Russians commemorate the anniversary of the war in Ukraine with flowers and arrests

TALLINN, Estonia — Russians in Moscow and other cities brought flowers to Ukrainian poets and held a one-man picket with anti-war slogans on Friday to mark the first anniversary of Moscow’s invasion of Ukraine.

Russian media and civil rights groups have reported at least a dozen arrests, part of a sweeping crackdown by the Kremlin on dissent that has grown at an unprecedented rate since the start of the war.

At least eight people were detained in Yekaterinburg, Russia’s fourth-largest city, according to OVD-Info, a legal aid group that monitors political arrests. They all brought flowers to the city’s memorial to victims of political repression, the group said.

The online news agency Sota recorded that at least seven people were detained in St. Petersburg after they brought flowers to the monument of the famous Ukrainian poet Taras Shevchenko. In the footage released by the store, a police officer explains to a couple that they have violated the coronavirus restrictions.

See also  Panda twins born in China as species struggles for survival

Sota also reported on a person detained in Moscow, where they flocked to lay flowers at the monument of Lesya Ukrainka, another famous Ukrainian poet. A contingent of police watched the group, but for the most part they did not interrupt.

According to news portal Sibir.Realii, five people were detained in the Siberian city of Barnaul, including a man who was picketing a central square with a placard reading “Stop the silence”. In another Siberian city, Komsomolsk-on-Amur, a woman was detained for protesting with a banner reading: “We mourn. Forgive us, we have ruined our country,” the office reported.

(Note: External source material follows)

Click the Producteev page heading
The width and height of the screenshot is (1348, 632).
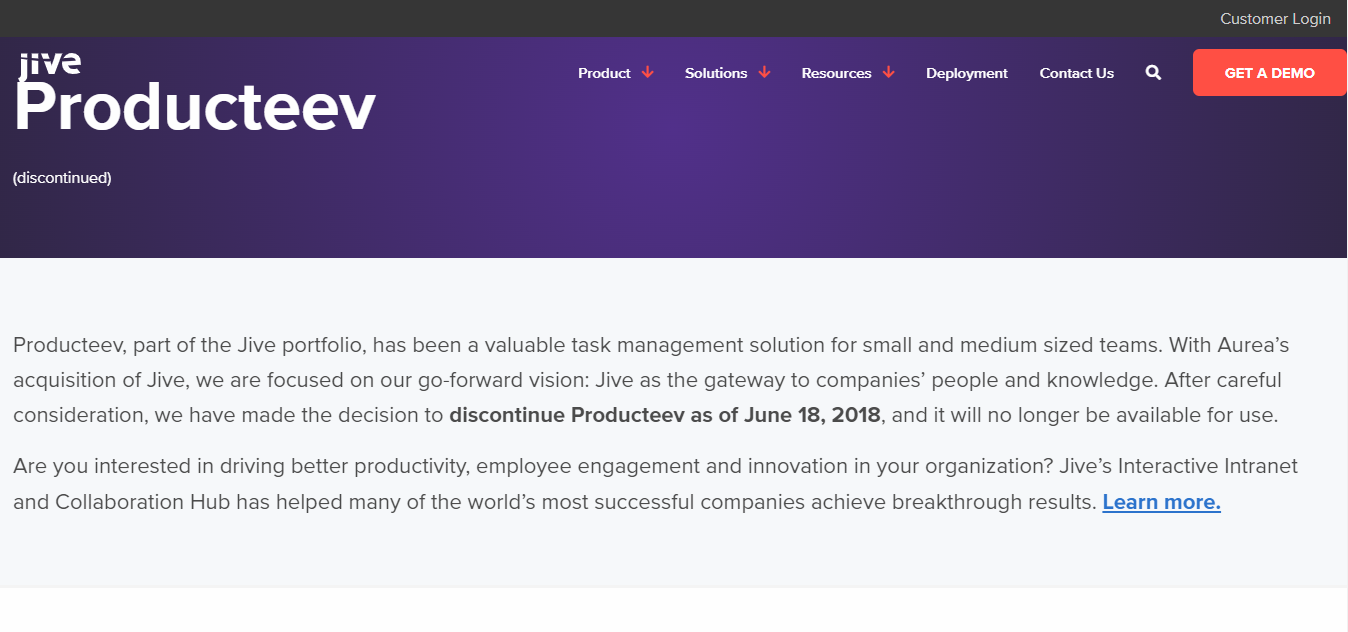pos(194,107)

Russians across the country actively protested the war in Ukraine during the first week of the invasion. The large movements quickly died down after thousands were detained, but individual protests—and arrests—continued throughout the year.

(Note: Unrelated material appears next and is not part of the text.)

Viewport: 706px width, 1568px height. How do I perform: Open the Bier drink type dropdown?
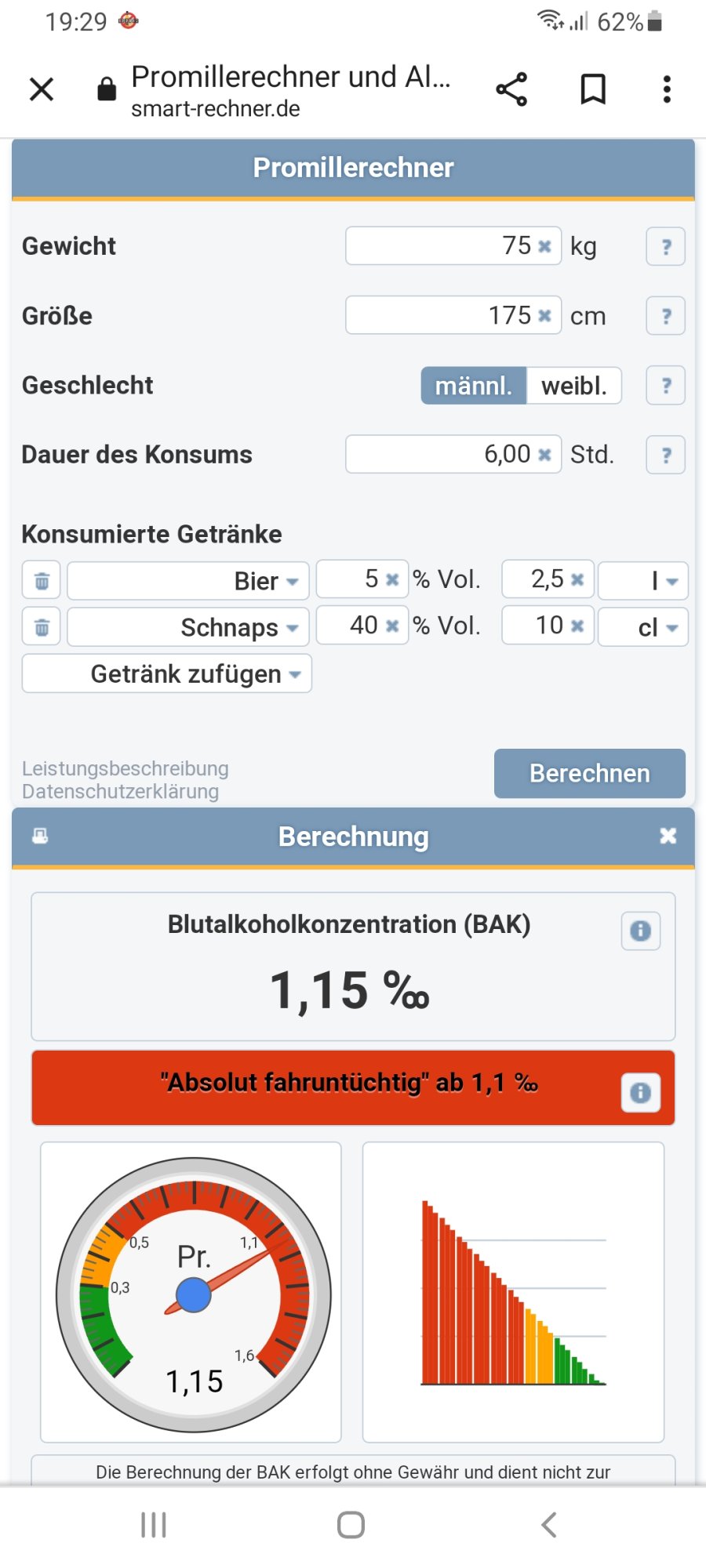(x=188, y=581)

Russian authorities have been enforcing a law passed shortly after the invasion that effectively criminalizes public expression of what the Kremlin calls a “special military operation” in Ukraine.

See also  China extends energy rationing for factories in drought

Russia’s parliament rubber-stamped a bill banning the discrediting of the Russian military or the spread of false information a week after Moscow’s troops entered Ukraine.

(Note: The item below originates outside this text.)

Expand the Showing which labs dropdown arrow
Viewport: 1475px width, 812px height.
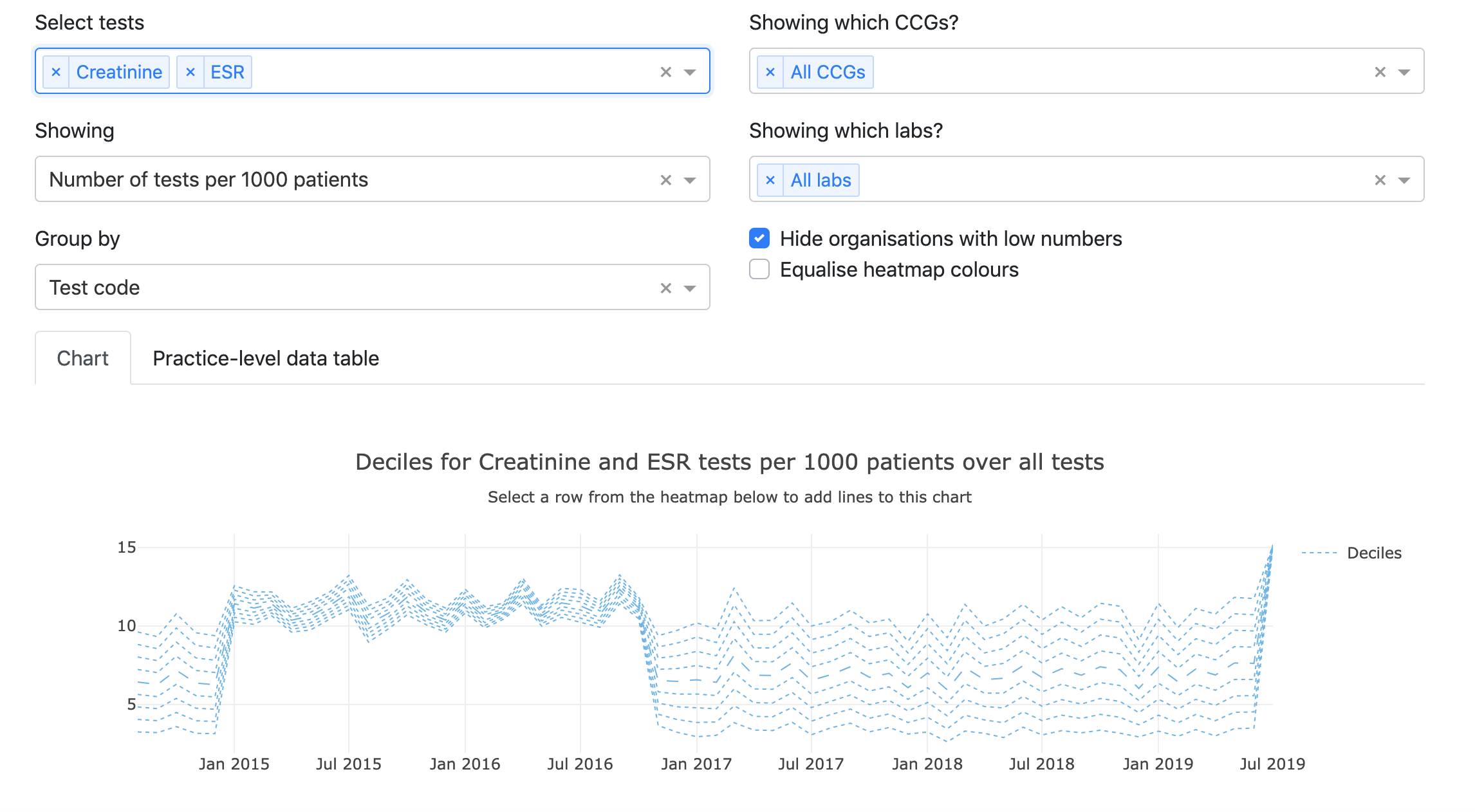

According to an OVD-Info statement on Friday, “in 305 of the 365 days of the war, security forces detained people for their anti-war stance in various cities of Russia and the annexed Crimean peninsula.”

As of mid-December, the group counted 378 people facing criminal charges for their anti-war stances in 69 Russian regions and the Crimean peninsula, which Russia seized from Ukraine in 2014. The group has counted more than 5,500 administrative procedures for discrediting the authorities. Russian army.